There are seven rivers on the island more than five kilometers long. The largest is Ozernaya River (8 km long, which flows from the southern part of the caldera of the Nemo volcano to the Sea of Okhotsk. Almost the same length is the Kedrovka River, which flows from the central part of the island into the Pacific Ocean.

The climate of Onekotan is characterized by short, cool summers, high humidity, frequent fogs, and especially strong winds. However, the island's climate is generally considered to be mild oceanic with an average annual temperature of about 4.0 C. Even in record cold winters, temperatures below -15 C were not observed.

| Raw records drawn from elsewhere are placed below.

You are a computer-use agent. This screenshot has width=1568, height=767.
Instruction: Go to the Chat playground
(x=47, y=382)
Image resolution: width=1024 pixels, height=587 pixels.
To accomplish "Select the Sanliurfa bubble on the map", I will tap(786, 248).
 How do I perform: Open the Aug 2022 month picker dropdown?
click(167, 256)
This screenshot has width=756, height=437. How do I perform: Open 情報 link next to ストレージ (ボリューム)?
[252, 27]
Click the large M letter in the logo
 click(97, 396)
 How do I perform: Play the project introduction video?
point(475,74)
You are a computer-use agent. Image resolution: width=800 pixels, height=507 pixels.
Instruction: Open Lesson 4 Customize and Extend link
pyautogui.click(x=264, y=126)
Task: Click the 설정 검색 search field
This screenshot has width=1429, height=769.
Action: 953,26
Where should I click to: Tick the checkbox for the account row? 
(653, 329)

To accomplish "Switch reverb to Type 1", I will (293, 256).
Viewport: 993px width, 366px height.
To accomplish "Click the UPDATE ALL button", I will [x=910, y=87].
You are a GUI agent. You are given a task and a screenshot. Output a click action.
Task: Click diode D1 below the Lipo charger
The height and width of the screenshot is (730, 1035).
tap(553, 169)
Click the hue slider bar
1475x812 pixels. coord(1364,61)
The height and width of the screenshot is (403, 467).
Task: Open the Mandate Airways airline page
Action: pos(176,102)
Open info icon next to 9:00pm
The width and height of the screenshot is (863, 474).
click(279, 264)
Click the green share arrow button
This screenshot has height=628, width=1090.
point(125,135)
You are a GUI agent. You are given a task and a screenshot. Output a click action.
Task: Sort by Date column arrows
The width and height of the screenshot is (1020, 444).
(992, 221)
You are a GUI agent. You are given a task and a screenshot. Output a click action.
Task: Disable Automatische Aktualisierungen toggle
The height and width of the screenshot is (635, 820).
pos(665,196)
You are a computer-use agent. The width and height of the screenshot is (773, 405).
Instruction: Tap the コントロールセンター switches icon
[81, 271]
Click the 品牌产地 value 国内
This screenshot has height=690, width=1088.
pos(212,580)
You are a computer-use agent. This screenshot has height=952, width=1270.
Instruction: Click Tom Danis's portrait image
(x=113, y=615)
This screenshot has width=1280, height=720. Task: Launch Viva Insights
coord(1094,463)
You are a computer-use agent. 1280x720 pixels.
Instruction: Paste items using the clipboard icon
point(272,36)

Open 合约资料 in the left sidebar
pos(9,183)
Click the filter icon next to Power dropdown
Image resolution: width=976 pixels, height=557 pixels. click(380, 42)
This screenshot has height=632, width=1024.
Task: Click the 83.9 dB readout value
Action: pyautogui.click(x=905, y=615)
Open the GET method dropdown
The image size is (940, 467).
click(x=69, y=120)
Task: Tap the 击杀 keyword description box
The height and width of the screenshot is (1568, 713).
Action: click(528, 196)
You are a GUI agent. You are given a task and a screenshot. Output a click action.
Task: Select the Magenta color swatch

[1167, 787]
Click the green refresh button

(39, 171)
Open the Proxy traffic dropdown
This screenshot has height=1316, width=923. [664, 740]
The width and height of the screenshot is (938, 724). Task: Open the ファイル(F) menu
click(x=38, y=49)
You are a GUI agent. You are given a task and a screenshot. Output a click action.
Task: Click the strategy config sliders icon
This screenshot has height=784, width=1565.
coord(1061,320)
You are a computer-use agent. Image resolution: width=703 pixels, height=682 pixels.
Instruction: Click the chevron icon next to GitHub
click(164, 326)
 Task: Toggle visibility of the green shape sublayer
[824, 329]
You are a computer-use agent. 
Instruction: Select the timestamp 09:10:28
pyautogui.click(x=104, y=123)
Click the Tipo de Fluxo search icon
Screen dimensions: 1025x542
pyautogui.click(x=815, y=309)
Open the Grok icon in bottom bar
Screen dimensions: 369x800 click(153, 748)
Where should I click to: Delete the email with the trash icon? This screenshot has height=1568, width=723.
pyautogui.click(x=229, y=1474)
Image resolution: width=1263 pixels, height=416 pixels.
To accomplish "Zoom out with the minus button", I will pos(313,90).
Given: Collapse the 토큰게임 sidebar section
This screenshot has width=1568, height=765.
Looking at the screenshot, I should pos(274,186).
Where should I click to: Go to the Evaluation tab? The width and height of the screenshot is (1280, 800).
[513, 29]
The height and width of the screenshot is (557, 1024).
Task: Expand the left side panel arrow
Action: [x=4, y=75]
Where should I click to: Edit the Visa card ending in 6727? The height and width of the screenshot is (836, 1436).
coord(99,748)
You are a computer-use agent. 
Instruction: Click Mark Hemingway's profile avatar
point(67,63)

Onekotan is separated from the neighboring islands by the Fourth Kuril Strait, Yevreinov Strait, and Krenitsyn Strait. The neighboring islands are Makanrushi, with a 1170 meter volcanic peak, is 28 km to the northwest of Onekotan; and Kharimkotan, with a 1210 m high volcano, is 15 km to the southwest. Paramushir is located 53 km to the northeast.

Onekotan still has an active volcano with the most recent eruption, in 1952, forming a small lava dome on the coast of Krenitsyn island within the lake of Tao-Rusyr Caldera.
A bay on the eastern shore contains the remains of an abandoned settlement.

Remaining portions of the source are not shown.